Discussion in 'Hook Up' started by InTheMaking, Jan 14, 2018.

  1. Pondman


    You are considerably more knowledgeable than I could ever claim. And more sophisticated. My strategy has been when Hull's moving average crosses from a sell to a buy, I purchase 5 ATM Call contracts. So on the 28th & the 2nd I bought 5 ATM for SPY, the last time I looked those purchases were ahead 113%. I also have been accumulating SPY calls since Oct. When Hull's moves from up to down, I'll either buy weekly puts or close all the positions-- I try to catch a flush with QQQ, so I close the calls.. I'm sure there will be people criticizing this, saying it's not going to work if we go into a bear market or get a crash. And that's probably true. But if the moving averages are heading down, I'm certainly visual enough to not go against it. I realize that having a 2 million dollar account is much different than having a 200 K account. So I can only offer my congratulation on your success in 2017.
    #31     Jan 15, 2018
    Mobh likes this.
  2. That's not a bad strategy and seems it could be systemetized. I'm gonna start testing it next week. Why a hull moving average? Why not just any other MA? Or MACD?

    The posting wasn't meant to solicit congrats. I am sincerely seeking other trading partners of better calibre. And I can't really claim "good" with the growth. I just happened to be lucky enough to liquidate my entire FB position on Thursday before the 5% drop and fast enough to close my nasdaq shorts before the rally. Then again we all feel like geniuses in a bull market
    #32     Jan 15, 2018
  3. :thumbsup::thumbsup:

    What happened towards the end of Dec ? A third of your total 2 year return came from there.
    #33     Jan 16, 2018
  4. What futures were you trading?
    I traded CL futures during Feb/March of 2017. Suffered a 15k loss and stepped back and analyzed why I did so poorly. It was pure directional trade that I just wasn't good at. It was also very stressful dealing with 3 contracts of crude and the associated leverage. Instead I switched my strategy to futures options, where I could quantitatively assess the greeks and adjust my deltas and position sizing across various time frames. I have since been able to make up my some of my losses. So you might consider future options instead of futures. The tools to indicate IV on future options however is much to be desired.
    #34     Jan 16, 2018
  5. The strategies that I adopt benefits from such "pops" couple of times a year. It happened in Apr'17, Sep'17 and Jan'18. Just a series of events where I see breakouts in volatility, price action to the upside or downside (depending on the bias). The true test of my trading skills is if I close these positions early enough to retain the profits. I sucked in May, got a tad better in October, because the pullback wasn't as severe and the "now" period, in the process of liquidation. This part, still requires more honing of skills. :/
    #35     Jan 16, 2018
  6. jl1575


    I trade those regular eMini, ES, NQ and YM. You made a very good suggestion about future option. I might give a try. Thanks.
    #36     Jan 16, 2018
  7. Thanks for the thread transfer. As mentioned, during my first 9 to 12 months of trading, I was a net seller of risk premium. Then I realized how much risk I was taking on without much ability to control. Plus, I didn't enjoy blindly selling SPX credit spreads on a weekly basis. Just seemed like a disaster waiting to happen. I believe most option traders start off this way and then graduate to more complex methods where they can better control risk

    What's a "smaller capacity strategy"? Smaller capital requirements?
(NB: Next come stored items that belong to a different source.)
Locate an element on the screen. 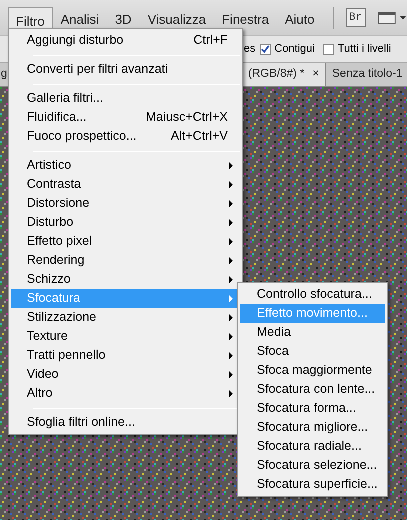 This screenshot has height=520, width=407. item-label: Tratti pennello is located at coordinates (66, 356).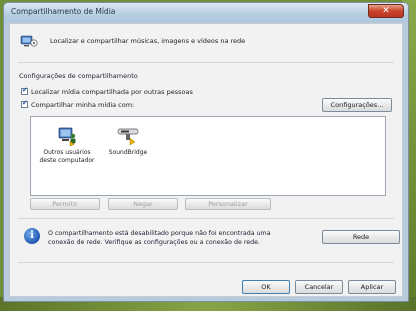 Image resolution: width=416 pixels, height=311 pixels. What do you see at coordinates (128, 137) in the screenshot?
I see `soundbridge-device-icon` at bounding box center [128, 137].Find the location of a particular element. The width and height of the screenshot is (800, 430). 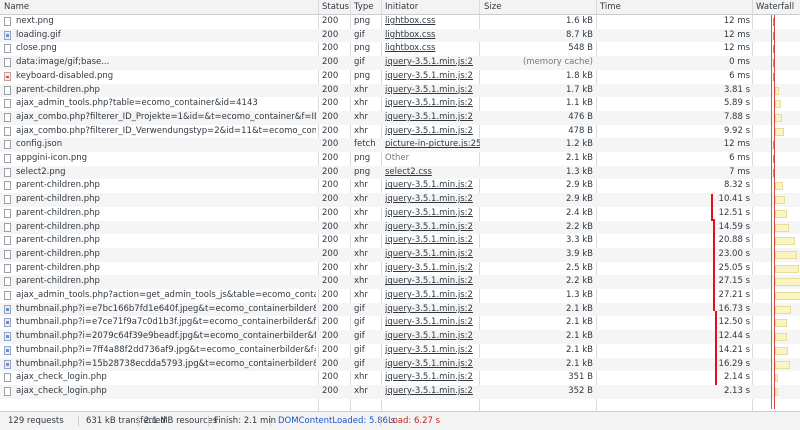

column-header-time: Time is located at coordinates (610, 7).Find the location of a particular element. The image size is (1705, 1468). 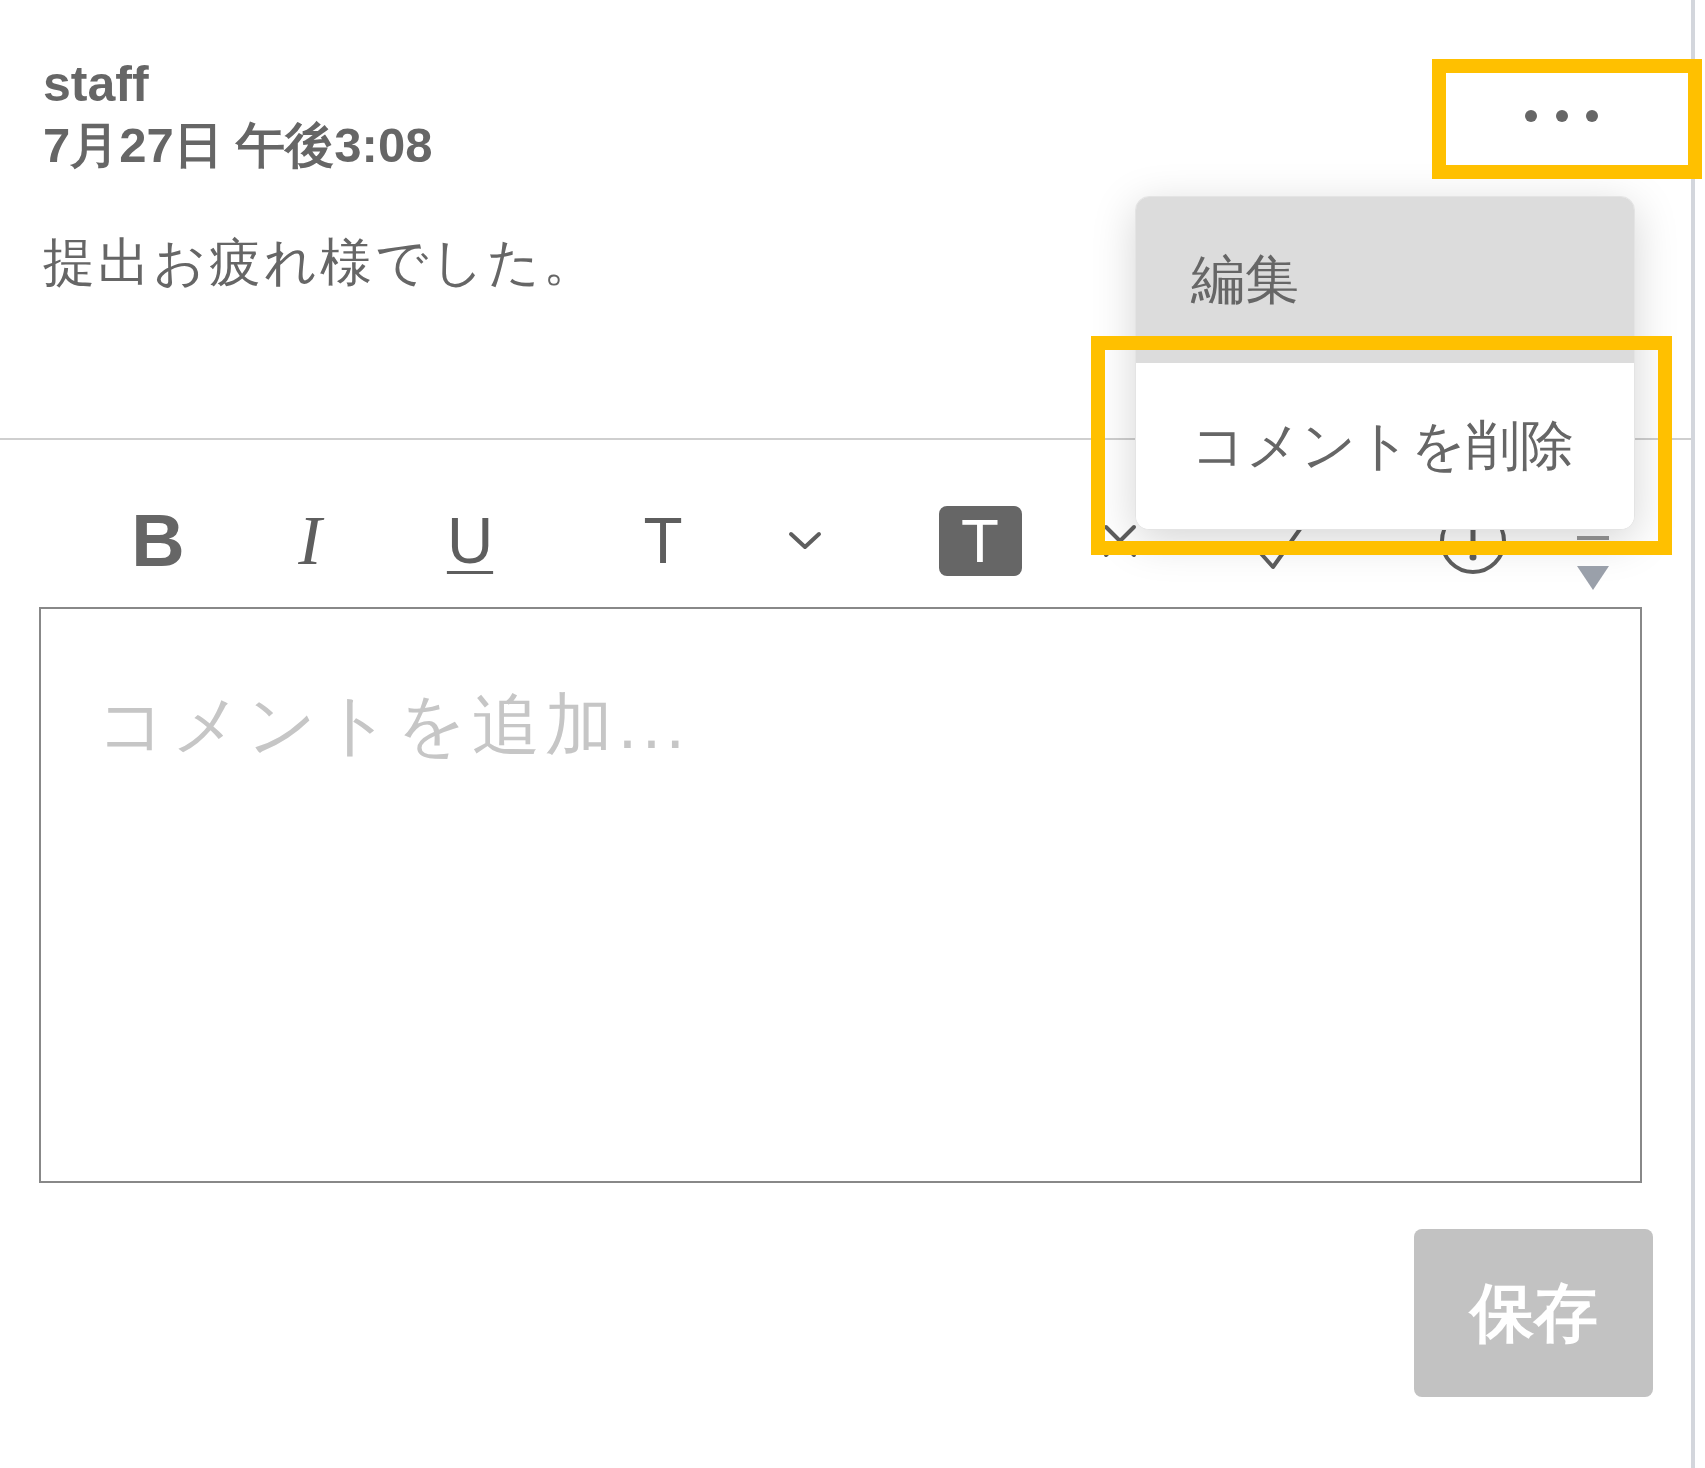

cross-icon is located at coordinates (1120, 541).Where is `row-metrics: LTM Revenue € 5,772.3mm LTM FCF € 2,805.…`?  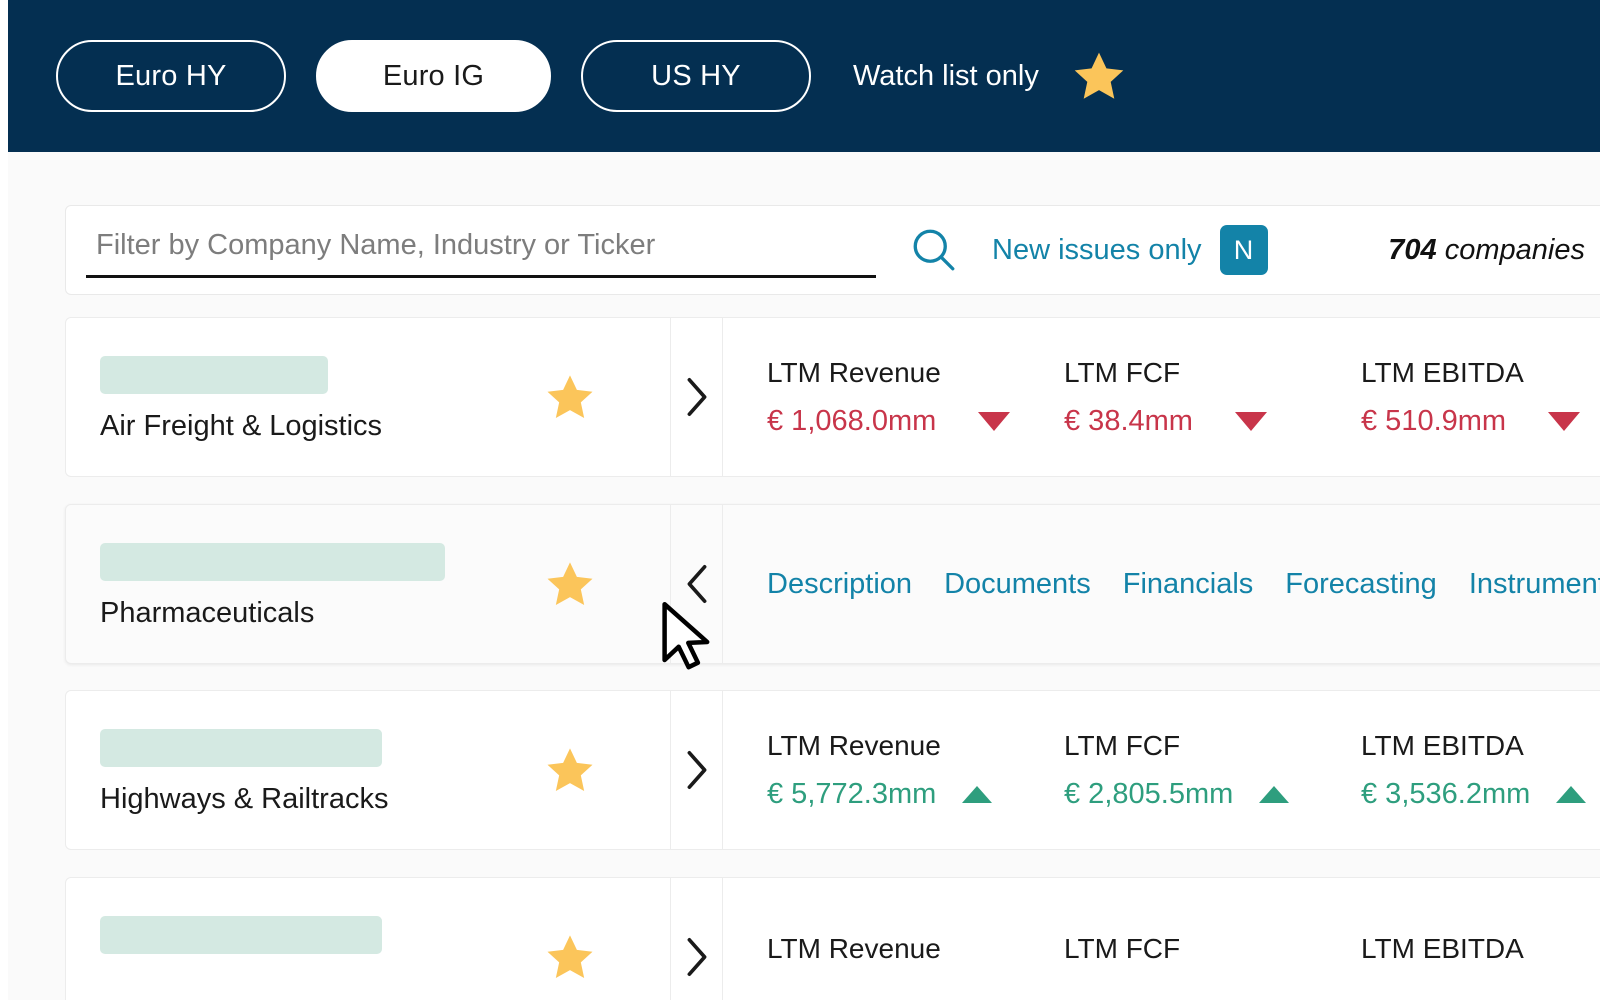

    My plan is to scale my strategy to a larger fund. I won't be driving 80%+ returns then. Will be happy if I can outperform the SPX by 5% to 7%
    #37     Jan 17, 2018
  8. sle


    In general, that means that if you retain similar risk metrics, you can only produce a small absolute amount of money.
    #38     Jan 17, 2018
  9. Probably you mean that during the two years in 2016 and 2017.

    At that time, the market changes from 18000 to 25000 which is roughly
    (25000-18000)/18000 = 0.3888889 = 40% difference. (annual 20%) That means average trader with 100K should attain 140K in account during the two years.

    OP made 84% annualized for the two years, then the difference 84-20=64% is the real (annual) return return after the market change.

    If you keep this return for 10 years, then you will be the RICHEST man in the world 10 or 20 years later.
    BTW how was your (annual) return rate in percent for the last 10 or 20 years?

    And how much did you pay the commission and 1040 income tax for entire life?

    #39     Jan 20, 2018
  10. Furthermore, if I(we) did NOT win 40% last two years. then I(we) are a loser.

    For example, anyone who had 100K two ago is a loser if his account is currently below 140K.